Une nouvelle arrivée les interrompit. C’était Kriegel, le petit praticien suisse, fragile et sympathique, avec son air effacé, ses yeux inquiets. Celui-là, par amour de la France, où sa vie s’est fixée, a fait la guerre dans notre infanterie, au lieu de se mettre à l’abri derrière les Alpes.

— Comment va, Krikri ?

— Pien, pien !… Et toi, Chude ?… Et fous, monsieur Samatel ? Che fiens foir quand c’est qu’on tégrossit les allégories.

Alors tous les trois, absorbés, discutèrent de leurs communes affaires. Puis enfin leur conversation dévia, mais sans pouvoir sortir du domaine de la sculpture, car Samadel avait lui-même exposé jadis, et Kriegel, en bon praticien, se doublait d’un créateur.
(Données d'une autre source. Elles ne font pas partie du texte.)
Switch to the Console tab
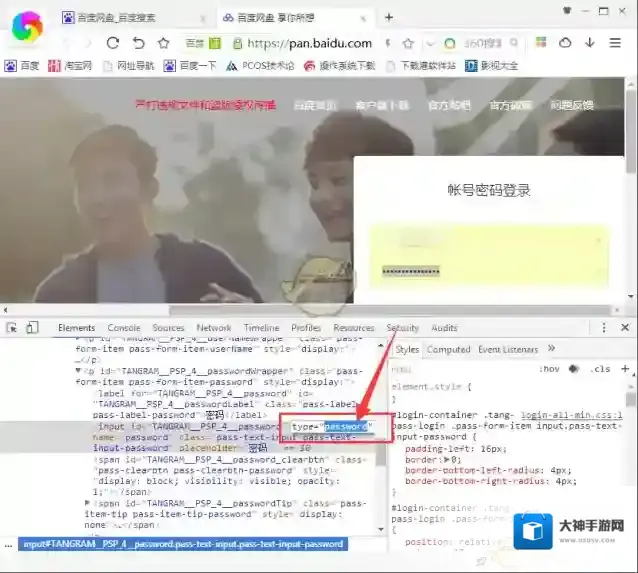The height and width of the screenshot is (573, 638). pos(124,328)
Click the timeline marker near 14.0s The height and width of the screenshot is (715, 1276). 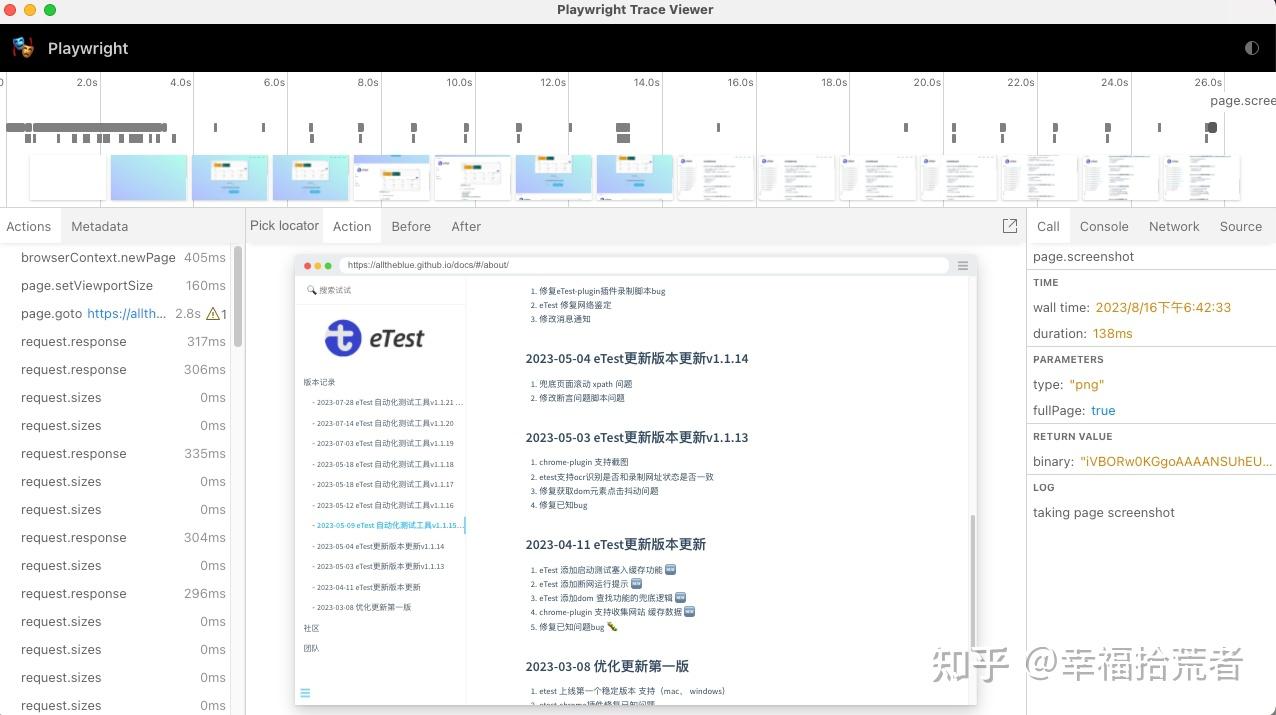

Cigarettes aux lèvres, debout au milieu du désordre fécond de l’atelier, ils se sentaient à l’aise, à leur place sur la terre, et comme plongés dans leur bouillon de culture.

Harlingues, malgré lui, tout en parlant, continuait à masser le visage d’argile.

Il rectifiait une ride de la tempe ou bien arrondissait une boucle sur le front.

Le bleu de l’été commençant remplissait les vitrages. Imprégné des humidités de la terre glaise et de la sueur des plâtres, l’atelier était frais comme une cave.

— Oui… Mais devant la plus travaillée de nos œuvres modernes, Praxitèle dirait : « Ce n’est pas mal parti. Voyons ce que ça va devenir ! » Et pourtant quelle simplicité dans la technique grecque ! Je me dis toujours…

Harlingues n’acheva pas sa phrase, Ce frappement autoritaire, ce ne pouvait être qu’Alvaro.